Having strolled along the gravel path, stopping to admire a couple of things in the adjacent border along the way, we come to the Corydalis. There are quite a few coming up now: here’s an unnamed pale pink number in front of Corydalis solida ‘Purple Beauty’. Both are early quite early flowering; I’ve noticed on social media that further south and west of Birmingham there are a number cultivars already in flower which aren’t quite there yet for me. ‘Beth Evans’ is quite widespread and seems like a good marker to measure against. Here in Brum, we’re only at -1 on the Beth Evans Flowering Timeline© (BEFT).
It’s not just Corydalis that are making their mark; the Dicentras are starting to emerge and unfurl from their winter slumber. Here’s Dicentra formosa ‘Filigree’ showing some exemplary unfurling.

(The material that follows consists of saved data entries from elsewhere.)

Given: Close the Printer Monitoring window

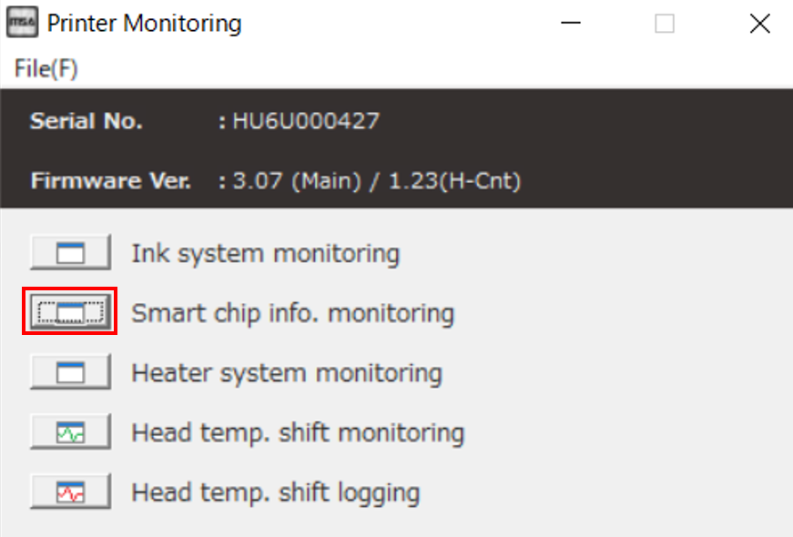Looking at the screenshot, I should 759,25.
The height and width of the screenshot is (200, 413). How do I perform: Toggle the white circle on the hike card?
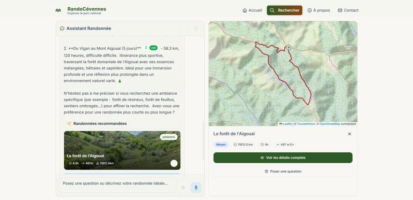tap(174, 163)
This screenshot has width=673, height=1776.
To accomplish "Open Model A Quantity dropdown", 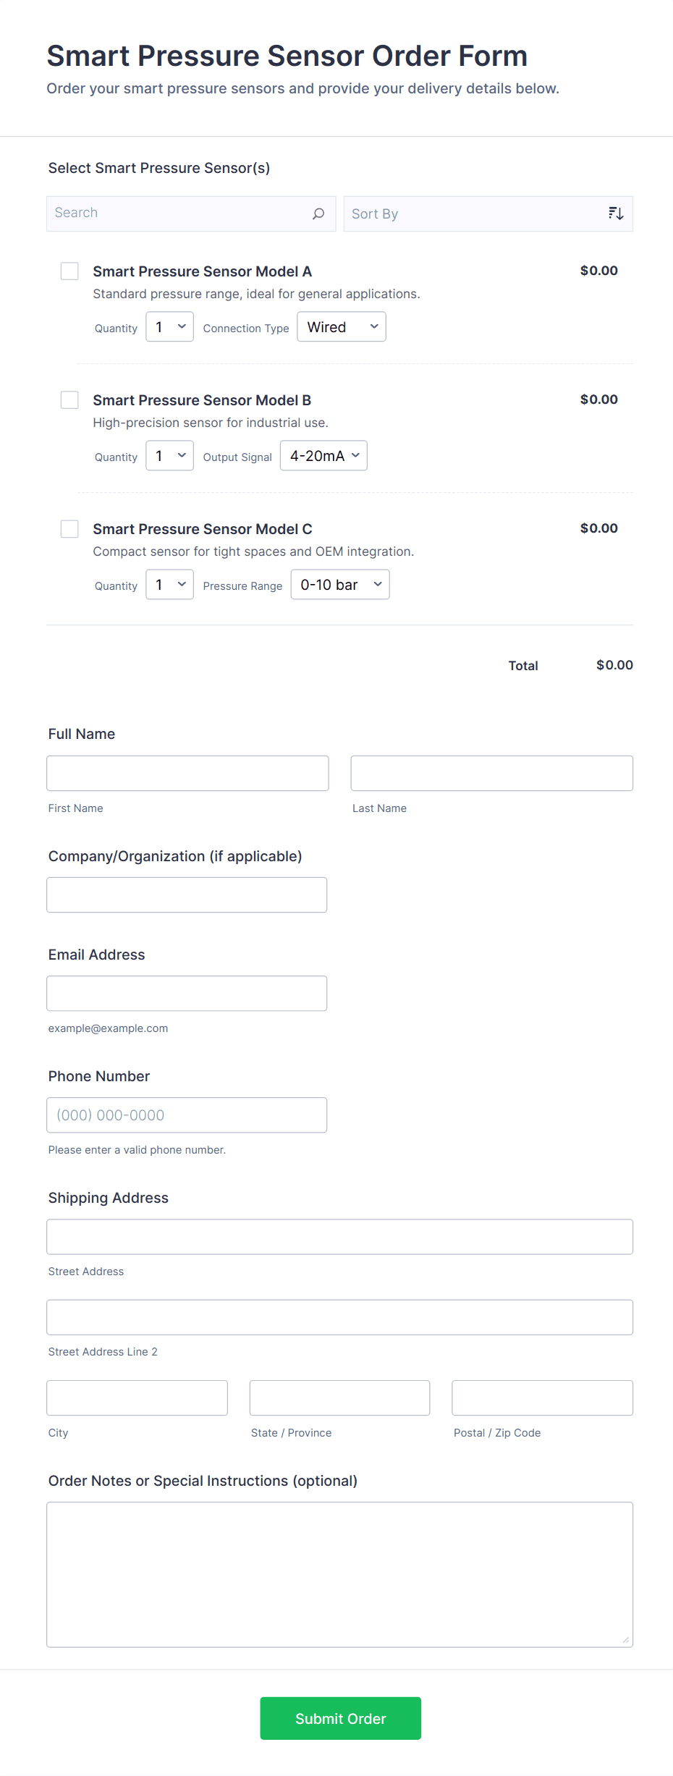I will pos(169,327).
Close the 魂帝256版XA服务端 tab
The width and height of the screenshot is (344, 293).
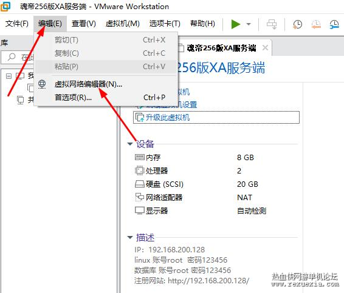click(265, 47)
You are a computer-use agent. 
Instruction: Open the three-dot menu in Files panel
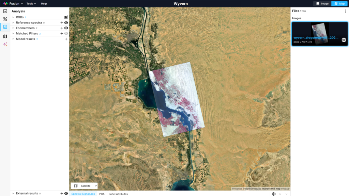[345, 11]
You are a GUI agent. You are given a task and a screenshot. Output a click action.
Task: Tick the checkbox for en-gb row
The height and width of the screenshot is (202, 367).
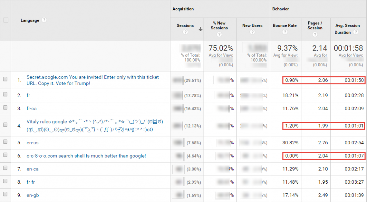[5, 194]
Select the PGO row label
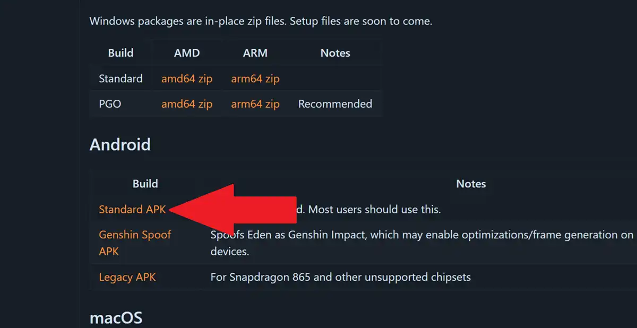Screen dimensions: 637x328 tap(110, 103)
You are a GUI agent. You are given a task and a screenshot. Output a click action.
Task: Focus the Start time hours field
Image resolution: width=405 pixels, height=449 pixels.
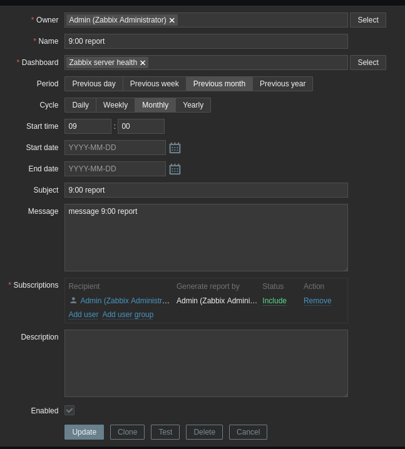coord(88,126)
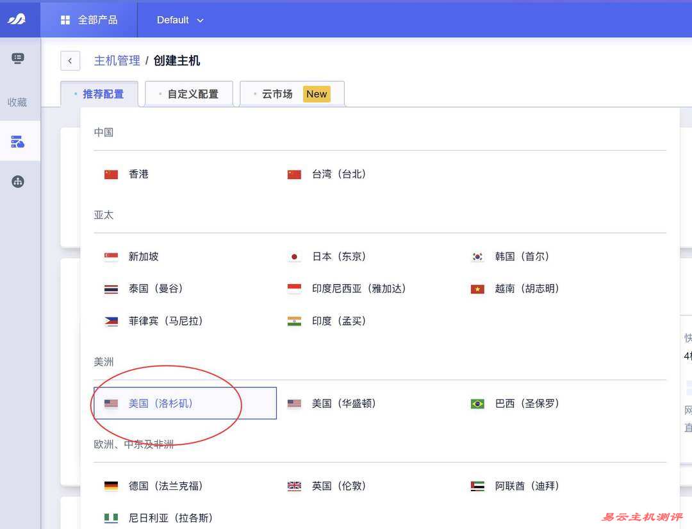Click the Japan flag beside 日本（东京）

[x=294, y=256]
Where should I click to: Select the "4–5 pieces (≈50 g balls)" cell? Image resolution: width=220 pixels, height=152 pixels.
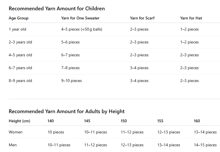point(82,29)
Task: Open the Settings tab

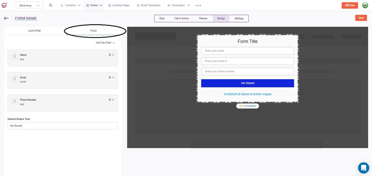Action: coord(239,18)
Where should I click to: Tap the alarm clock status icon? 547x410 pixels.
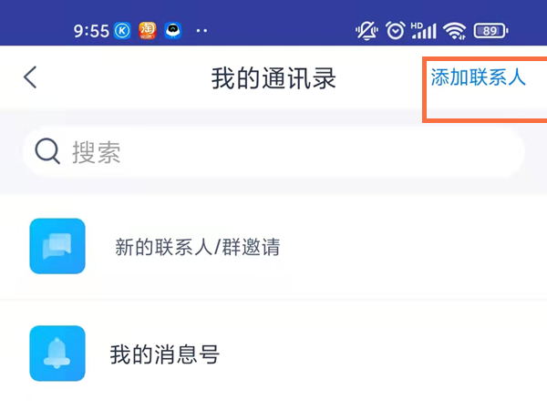(x=395, y=30)
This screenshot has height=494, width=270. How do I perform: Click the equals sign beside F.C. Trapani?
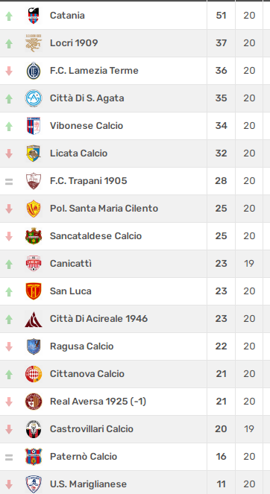(9, 182)
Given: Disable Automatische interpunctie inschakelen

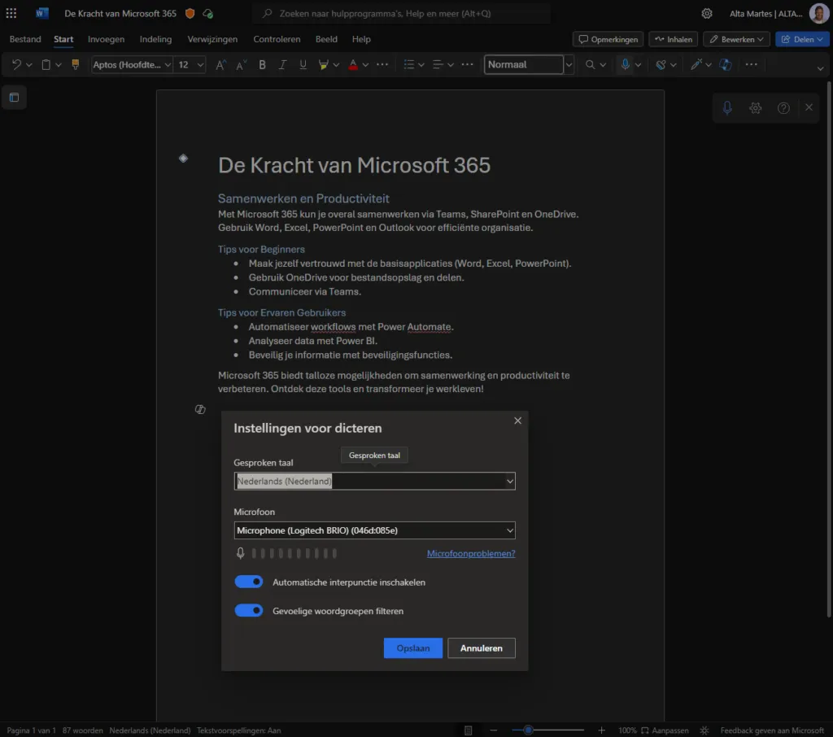Looking at the screenshot, I should point(249,581).
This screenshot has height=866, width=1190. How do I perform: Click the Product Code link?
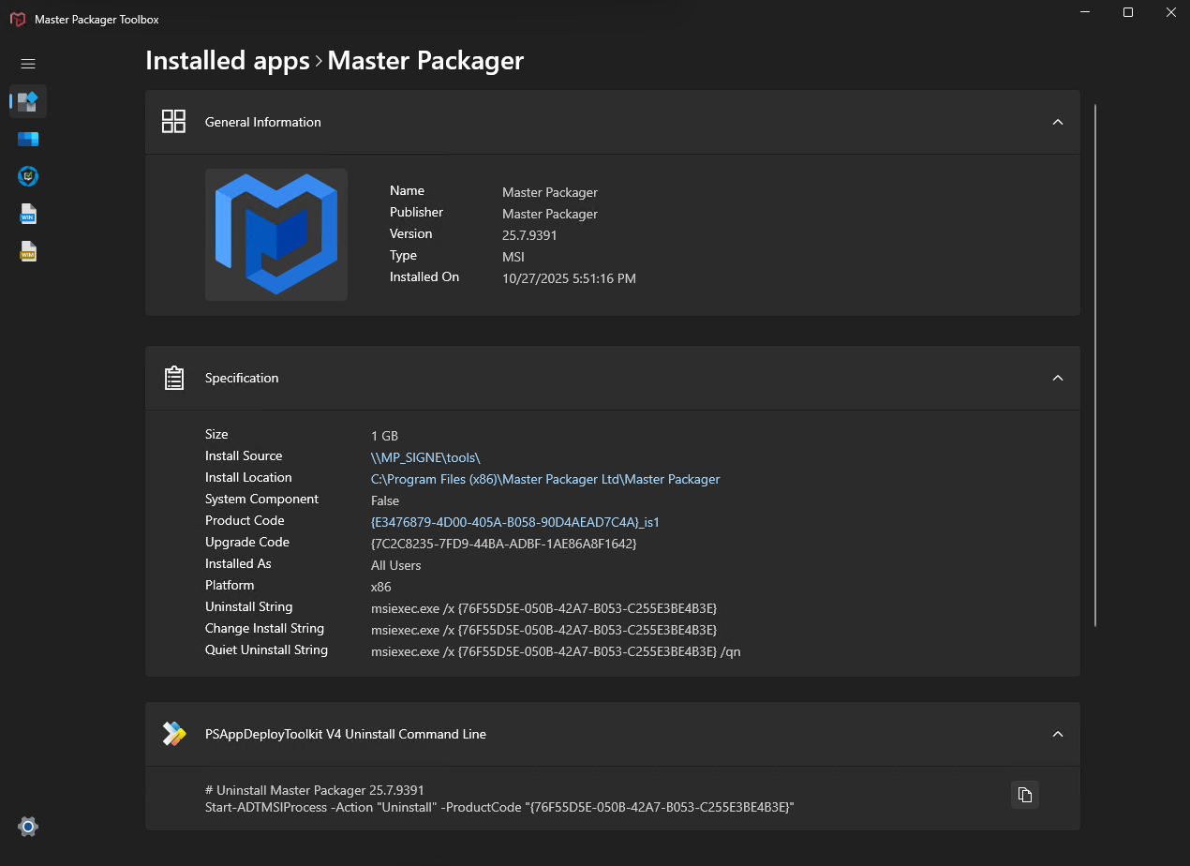(x=514, y=522)
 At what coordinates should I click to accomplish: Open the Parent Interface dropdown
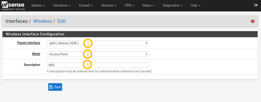pos(97,43)
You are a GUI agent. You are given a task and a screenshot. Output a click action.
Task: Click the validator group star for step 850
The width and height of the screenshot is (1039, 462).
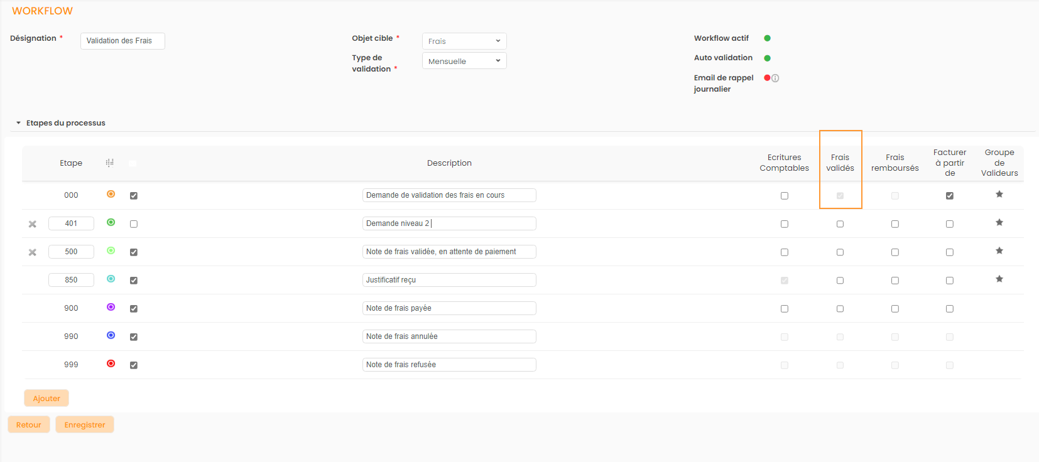[x=999, y=279]
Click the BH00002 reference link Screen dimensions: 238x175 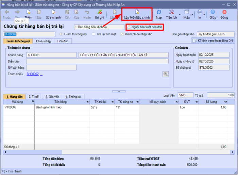click(x=33, y=74)
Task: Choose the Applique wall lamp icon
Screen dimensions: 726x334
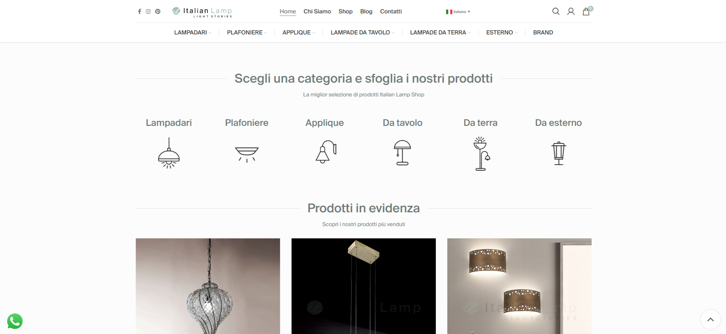Action: tap(326, 152)
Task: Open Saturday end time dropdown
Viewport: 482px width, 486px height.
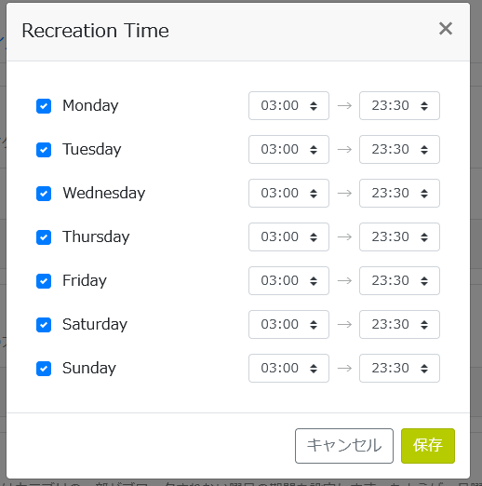Action: pyautogui.click(x=399, y=324)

In the greenhouse, the various seedlings are doing various things. Corydalis paczoskii was the first Corydalis to flower this year, and it’s seeds are the first to germinate. It looks like a pretty good germination rate: always pleasing to see! I was trying to take a picture that showed some of the greenery in the other pots in the background. If you look carefully you can see some other seedlings and a few second year plants too. Or you may just see some green blurs.
6. Carnivorous Plants
On the windowsill in the living room we have a modest collection of carnivorous plants. They’re a recent acquisition and part of the general plant-based indoctrination of my children. They became unreasonably nervous when I ordered the plants – it turned out they were concerned they might be eaten alive by the verdant little beasties. They were mightily relieved, on the plants’ arrival, to see how small they were. The main reason I’ve put these photos here are to show the little freebies that have cropped up in the Venus Flytrap pot. There are several little Sundew seedlings growing in the compost. They look different to the other Sundew shown (Drosera capensis) on account of the shape if their leaves (spoon shaped, compared to D. capensis’ narrow leaves). Anyway, it’ll be fun to see how they turn out.
That’s all for this week. Thanks for reading and have a good weekend!